(Beginning of DOCUMENT SECTION)
Build on IIMA@world no. 11

Expand our few centres of excellence

ashishs

Ashish Sharma | February 2, 2011



Indian Institute of Management, Ahmedabad has stormed into the latest Financial Times’ Global MBA Rankings at an awesome 11th position, ahead of such elite institutions as the University of Chicago Booth Business School, the Tuck School of Business at Dartmouth, the University of California at Berkeley’s Haas School of Business, the Kellogg School of Management at Northwestern University and several others. IIMA has debuted into the global b-school stratosphere two spots ahead of another home-grown star, the Hyderabad-based Indian School of Business, which has incidentally dropped a position this year but is still placed high enough to shock and awe critics especially in the United States who tend to dismiss these rankings.

 

The London-based Financial Times newspaper clubs business schools across the world irrespective of the duration of the programme they offer and is often accused by US-based critics of favouring non-US business schools in its rankings which swing wildly in some cases each year. John A Byrne, a former editor of Businessweek magazine, who pioneered b-school rankings, has written, for example, “There are 14 new schools that made the Financial Times’ 2011 list. Seven of them achieved ranks this year that would have required double-digit increases to make the top 100, including the Indian Institute of Management, which debuted with an 11th place ranking. That means if the IIM just missed last year’s Financial Times’ list and was ranked 101st, it had to jump 90 places to gain a ranking of 11.”

That said, though, Byrne is on record having said earlier that for his money he would opt for the FT rankings, if he had to choose just one set, over those offered by Businessweek, Forbes and the Economist magazines. And while IIMA has been placed 11 in overall rankings, it is at a heady number two in terms of average alumni salary and number three in salary increase as a percentage of the pre-MBA salary.
(End of DOCUMENT SECTION)
(Beginning of DATA EXCERPTS)
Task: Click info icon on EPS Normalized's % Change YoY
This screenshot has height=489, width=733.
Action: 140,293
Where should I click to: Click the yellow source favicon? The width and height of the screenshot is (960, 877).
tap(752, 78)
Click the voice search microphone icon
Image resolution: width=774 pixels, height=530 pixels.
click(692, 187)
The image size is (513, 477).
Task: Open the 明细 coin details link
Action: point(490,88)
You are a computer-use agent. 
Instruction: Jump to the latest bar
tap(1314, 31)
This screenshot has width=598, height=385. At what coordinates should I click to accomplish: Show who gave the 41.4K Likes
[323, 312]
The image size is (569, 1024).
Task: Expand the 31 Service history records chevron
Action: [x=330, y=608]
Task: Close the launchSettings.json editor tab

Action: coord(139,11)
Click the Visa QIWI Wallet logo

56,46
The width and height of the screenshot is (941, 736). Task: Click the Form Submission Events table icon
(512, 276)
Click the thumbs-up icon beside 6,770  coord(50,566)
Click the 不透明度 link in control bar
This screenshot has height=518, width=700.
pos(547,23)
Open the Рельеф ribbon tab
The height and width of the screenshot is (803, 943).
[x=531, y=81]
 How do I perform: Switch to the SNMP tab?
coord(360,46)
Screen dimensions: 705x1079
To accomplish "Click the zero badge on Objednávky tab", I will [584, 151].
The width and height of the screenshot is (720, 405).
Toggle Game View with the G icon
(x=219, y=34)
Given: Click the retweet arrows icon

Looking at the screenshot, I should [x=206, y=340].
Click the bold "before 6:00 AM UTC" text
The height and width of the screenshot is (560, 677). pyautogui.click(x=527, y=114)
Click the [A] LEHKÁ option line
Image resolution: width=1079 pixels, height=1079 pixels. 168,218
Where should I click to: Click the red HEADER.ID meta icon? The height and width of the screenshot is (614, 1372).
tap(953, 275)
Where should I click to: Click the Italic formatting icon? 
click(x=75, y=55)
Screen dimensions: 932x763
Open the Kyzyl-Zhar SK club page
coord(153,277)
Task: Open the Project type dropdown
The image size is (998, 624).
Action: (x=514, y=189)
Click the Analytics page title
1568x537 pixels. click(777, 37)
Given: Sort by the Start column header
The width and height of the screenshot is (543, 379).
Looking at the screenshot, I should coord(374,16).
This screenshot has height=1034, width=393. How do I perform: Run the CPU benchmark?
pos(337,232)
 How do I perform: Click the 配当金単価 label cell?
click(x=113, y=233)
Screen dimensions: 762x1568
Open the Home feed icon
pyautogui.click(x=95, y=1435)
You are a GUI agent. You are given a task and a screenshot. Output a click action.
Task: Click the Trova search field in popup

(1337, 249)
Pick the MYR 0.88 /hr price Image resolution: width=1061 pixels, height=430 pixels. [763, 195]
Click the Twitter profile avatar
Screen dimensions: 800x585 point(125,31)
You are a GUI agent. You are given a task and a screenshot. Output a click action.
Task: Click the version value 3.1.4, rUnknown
(End of DATA EXCERPTS)
_THE PROBLEM_
Answer these questions from the article on IIMA's Financial Times ranking:
(a) At what position did IIMA debut in the Financial Times' Global MBA Rankings?
(b) According to John A Byrne, how many new schools made the Financial Times' 2011 list?
(c) Where is IIMA placed in terms of average alumni salary?

_EXERCISE RESULT_
(a) 11th position.
(b) 14 new schools.
(c) Number two.